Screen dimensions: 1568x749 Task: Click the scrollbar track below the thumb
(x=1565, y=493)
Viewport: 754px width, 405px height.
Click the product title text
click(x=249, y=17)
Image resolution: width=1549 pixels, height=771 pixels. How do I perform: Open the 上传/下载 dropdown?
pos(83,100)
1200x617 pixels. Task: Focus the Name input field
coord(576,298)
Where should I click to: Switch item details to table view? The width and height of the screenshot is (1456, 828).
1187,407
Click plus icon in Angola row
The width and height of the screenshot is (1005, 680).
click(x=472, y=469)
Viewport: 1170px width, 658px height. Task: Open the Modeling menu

◆ Prompt: Please report how many lines of the entries above include "Viewport". Only the number is wanted.

◆ Answer section: 2